Eventually, Doreen began having a reaction to the fertility drug she was taking. It was overstimulating her ovaries, causing intense pain. At the same time, her body was becoming immune to its effects. After six and a half years of trying to have a child, the couple made the difficult decision to stop all fertility treatments.

Different approach

The results were surprising.

"When we finally said, `The hell with it -- if we get pregnant, we get pregnant; if we don't, we don't,' the past six months of our marriage has been bliss," Tom said with a smile. "It's the way the cards fall. I'm lucky enough to have my wife and my house and my cat. If God meant it to happen [this way], that's fine."

When he thinks about what he and his wife went through, Tom said he feels "complete disgust and aggravation, but I did it for her. It's her body that's the problem, but I don't want her to feel it's her fault."

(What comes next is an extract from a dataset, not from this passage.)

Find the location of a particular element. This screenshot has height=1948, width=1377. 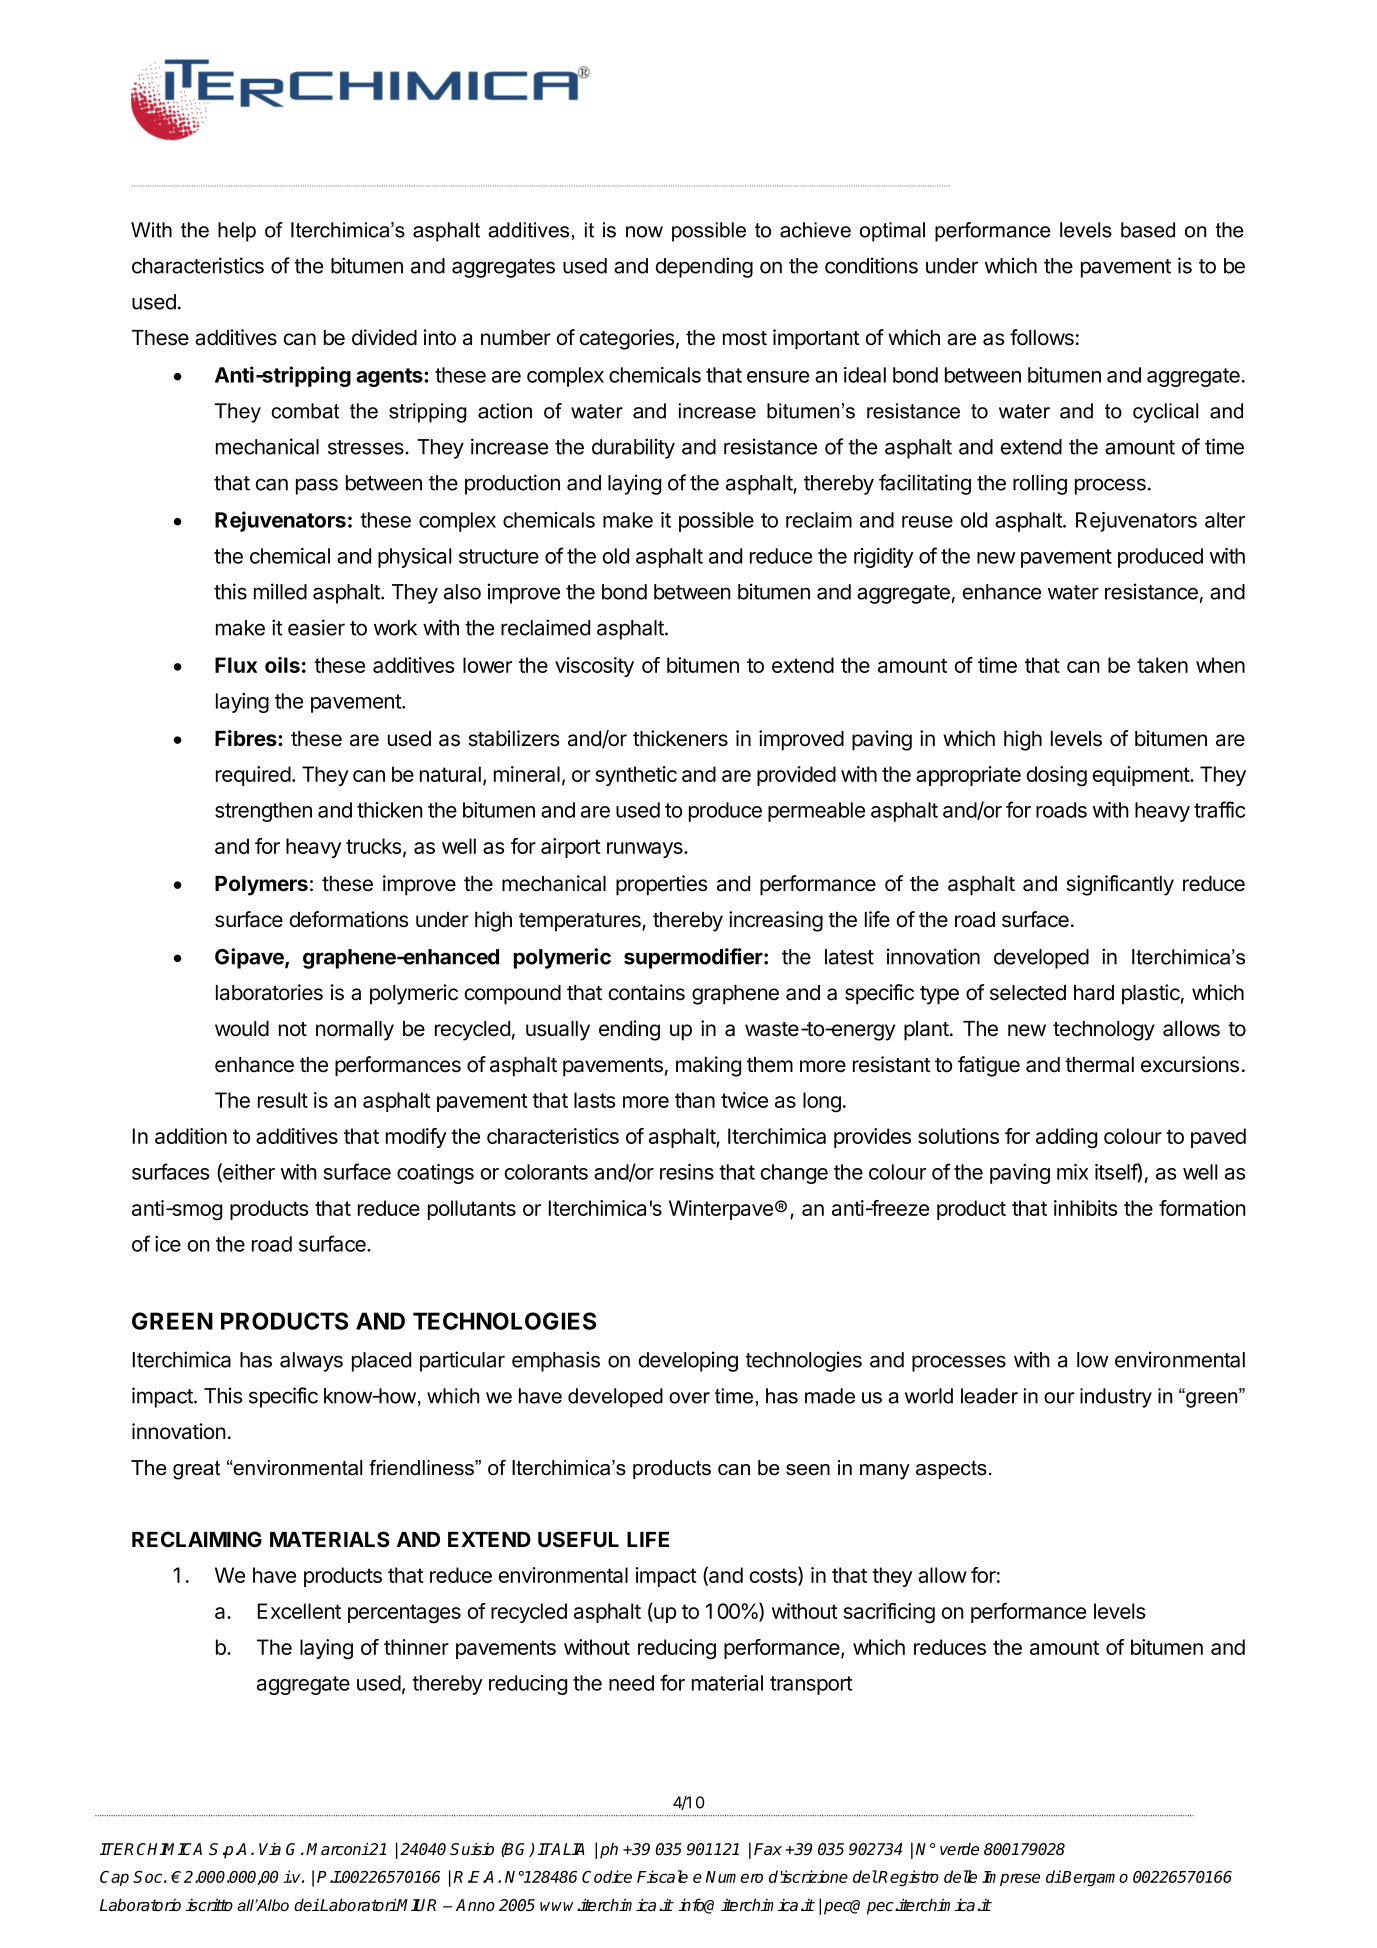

Coming to terms with the fact that he may never be a father hasn't always been easy. "I could go through life and as long as my wife is happy, I'm happy. I can deal with not having kids," Tom noted. "But when you see these other kids having kids that don't appreciate it -- that's what bothers me."

As Father's Day rolled around, the avid hunter also admitted to "times when I'd like to give my guns to my kids, have a kid to take fishing or teach what I know. But that's the way it is -- we're not meant to have kids."

What next?

Doreen now runs a craft business out of her home and has become a dedicated gardener. With other activities to concentrate on, Tom said he realizes that for them, it would be a mistake "to be that focused on having kids and spend every last dime trying to get pregnant. When you finally get pregnant, how do you pay for that kid?"

Still, they haven't entirely given up on the idea of being parents. "It's not hopeless. We have 10 more years we can have kids," Tom noted. "Maybe some medical solution will come along. You can be responsible enough to say, `I will save my money and wait for an alternative.'"

But for now, he and his wife are just trying to enjoy each other without the pressure of having to create a child.

"We're going through life as a husband and wife with a cat," Tom stated. "If God means us to have kids, you'll wake up one day and say, `Hey, there I am.'"

Father's Day

This Father's Day didn't bother Tom as much as it could have. "What are you gonna do?" he shrugged. "You could sit all day and sob or say, `Maybe I could have Father's Day with a retarded child or be living with my mother because we spent every last dime trying to get pregnant.'"

While it once bothered the couple that they didn't fit the portrait of a "perfect family," Tom said that now, "I don't care what other people think, as long as I'm happy with what I'm doing, and my immediate family and our close circle of friends is happy."